A most edifying and entertaining evening.
I return to work with a clear head.
Thursday, August 5, 2010
What will people say?
Do you ever wonder if someone were writing your biography, the people that person would call? I started worrying -- er, thinking -- about that just now.
I was taking a break in my Leonard Pennario labors and I had gone to pour myself a glass of Diet Squirt. I am starting to think I am going to have to mention Diet Squirt in my acknowledgments. Hmm, perhaps I should start drinking a pop with a more dignified name. Diet Squirt does just not sound right.
Well, whatever. En route to the kitchen I passed the hall mirror and I noticed what I was wearing, a funky striped tank top and shorts, because it's just too darn hot. And I thought, maybe I should wear this outfit to Zumba tonight.
Then I thought: What if someone ever writes a biography of me? They might get a hold of my Zumba teachers.
Ha, ha! I could imagine someone's triumph, decades from now, to have hunted down Renee, who teaches my downtown urban hip-hop Zumba class, or Ellery, or Mary, or Laurie over at the Boulevard. Because Zumba is to me what bridge was to Pennario, this silly thing you do to relax that takes up a lot of your time.
When my adoring biographer calls up, Ellery or Renee or Mary or Laurie from over at the Boulevard will say: "She really loved to Zumba. She did it every day! Sometimes she went to two or three classes!" It is true. Once last week I went to three. Well, that was a long story. Normally I do not budget time for that.
And just the way Leonard's old bridge buddies laugh about him, my Zumba teachers will laugh about me. "She never really got it together with it, I mean, she did not have the makings of a great Zumba dancer," they will say. Just the way Leonard did not have the makings of a great bridge player.
"And she always wore the funniest clothes!" That was what got me onto this train of thought, that I was considering wearing these random goofy clothes I am wearing right now to Zumba.
The odd things that cross your mind over the course of the day.
Another thing, please check out this hot new Pennario link -- he is playing this Spanish-style piece I love by Moritz Moszkowski. What a seductive performance.
OK, enough kicking it around.
Back to work!
Tuesday, August 3, 2010
Postcard from Hollywood
I have not been writing because I have been writing.

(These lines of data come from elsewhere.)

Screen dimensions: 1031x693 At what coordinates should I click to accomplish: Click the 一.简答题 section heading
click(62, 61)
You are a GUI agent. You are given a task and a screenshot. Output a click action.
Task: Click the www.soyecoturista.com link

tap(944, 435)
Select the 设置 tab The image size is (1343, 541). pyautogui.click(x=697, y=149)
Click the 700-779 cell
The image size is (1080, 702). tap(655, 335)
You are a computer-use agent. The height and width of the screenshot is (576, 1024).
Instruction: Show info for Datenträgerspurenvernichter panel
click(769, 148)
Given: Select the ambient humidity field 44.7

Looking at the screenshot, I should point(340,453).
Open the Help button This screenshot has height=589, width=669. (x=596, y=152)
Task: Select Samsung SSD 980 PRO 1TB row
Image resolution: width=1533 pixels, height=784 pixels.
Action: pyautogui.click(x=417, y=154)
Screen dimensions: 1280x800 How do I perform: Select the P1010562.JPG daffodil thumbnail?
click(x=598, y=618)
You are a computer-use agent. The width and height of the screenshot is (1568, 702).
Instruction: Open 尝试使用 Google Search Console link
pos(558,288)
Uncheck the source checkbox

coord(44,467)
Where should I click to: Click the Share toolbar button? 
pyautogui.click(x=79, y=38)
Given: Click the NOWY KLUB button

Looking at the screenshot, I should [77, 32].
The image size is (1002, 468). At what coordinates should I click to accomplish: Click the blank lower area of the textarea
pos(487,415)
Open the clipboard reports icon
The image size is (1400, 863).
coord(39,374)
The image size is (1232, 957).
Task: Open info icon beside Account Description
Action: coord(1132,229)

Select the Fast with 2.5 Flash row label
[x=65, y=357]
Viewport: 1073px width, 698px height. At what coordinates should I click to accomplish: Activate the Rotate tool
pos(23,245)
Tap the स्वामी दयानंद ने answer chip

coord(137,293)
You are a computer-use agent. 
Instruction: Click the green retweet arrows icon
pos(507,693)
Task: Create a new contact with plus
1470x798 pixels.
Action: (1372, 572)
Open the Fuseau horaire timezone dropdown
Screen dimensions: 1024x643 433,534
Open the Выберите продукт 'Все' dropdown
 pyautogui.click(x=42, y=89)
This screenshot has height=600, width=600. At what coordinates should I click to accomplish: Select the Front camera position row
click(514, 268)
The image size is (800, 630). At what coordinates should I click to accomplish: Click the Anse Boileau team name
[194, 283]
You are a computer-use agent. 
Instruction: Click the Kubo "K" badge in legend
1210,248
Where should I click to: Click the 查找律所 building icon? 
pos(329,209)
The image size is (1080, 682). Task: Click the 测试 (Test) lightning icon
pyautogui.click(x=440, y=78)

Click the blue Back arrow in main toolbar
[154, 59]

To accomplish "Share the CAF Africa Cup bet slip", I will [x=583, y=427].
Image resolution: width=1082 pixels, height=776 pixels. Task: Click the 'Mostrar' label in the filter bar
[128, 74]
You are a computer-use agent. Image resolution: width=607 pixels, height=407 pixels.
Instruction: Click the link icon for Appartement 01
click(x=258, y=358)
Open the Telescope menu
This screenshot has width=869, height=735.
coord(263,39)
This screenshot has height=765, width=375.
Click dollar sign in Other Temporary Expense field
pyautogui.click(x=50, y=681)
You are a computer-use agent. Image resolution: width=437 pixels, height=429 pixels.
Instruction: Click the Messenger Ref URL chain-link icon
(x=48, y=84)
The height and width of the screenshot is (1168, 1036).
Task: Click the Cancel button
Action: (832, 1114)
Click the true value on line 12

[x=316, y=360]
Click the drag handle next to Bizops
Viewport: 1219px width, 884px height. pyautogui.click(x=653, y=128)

What I mean is, I have been working on my book. I am doing another big push and I am getting it into shape! Do not worry, I will get back to my normal schedule before too long.
Today however something happened that was too cool not to put on the Web log.
I got a postcard from Joan Fontaine!
That is it up above. See, now, if I were writing a book about Leon Fleisher or Vladimir Ashkenazy or, I don't know, whoever, I would not be corresponding with Joan Fontaine. But because I am writing about Leonard Pennario, I am! They are only the best pianists who can play beautiful Schumann and still be close friends with movie stars.
Pennario worked with beautiful Joan Fontaine in the romantic classic "September Affair," He coached her to make it look as if she were really playing the piano. Someone has posted part of the movie on YouTube and here is a good clip from that. It is Pennario you hear on the soundtrack.
The end of that clip -- the end of the movie -- is incredible. Pennario told me how great it was, how you see her playing the concerto, and Joseph Cotten watching from the wings with longing in his eyes. Pennario was such a romantic. I just wish he were around for all this. I wish I could call him and tell him about my postcard from Joan Fontaine.
I am watching the clip now. That is such a thrilling concerto and no one played it the way Pennario did! The ending, there is nothing like it. I always think of a toboggan with these Rachmaninoff concertos. At the end it as if they tip out of control and you are just hurtling forward. All you can do is hang on and enjoy it.
Anyway.
Last week I sent out a few letters to people who had slipped through my fingers before now. Joan Fontaine was one of them. I was thrilled to get her reply even though her secretary seems to have vaporized my letter. What a gracious little note she wrote me.
I love the signature, "Joan."
Now I have to run and continue this correspondence.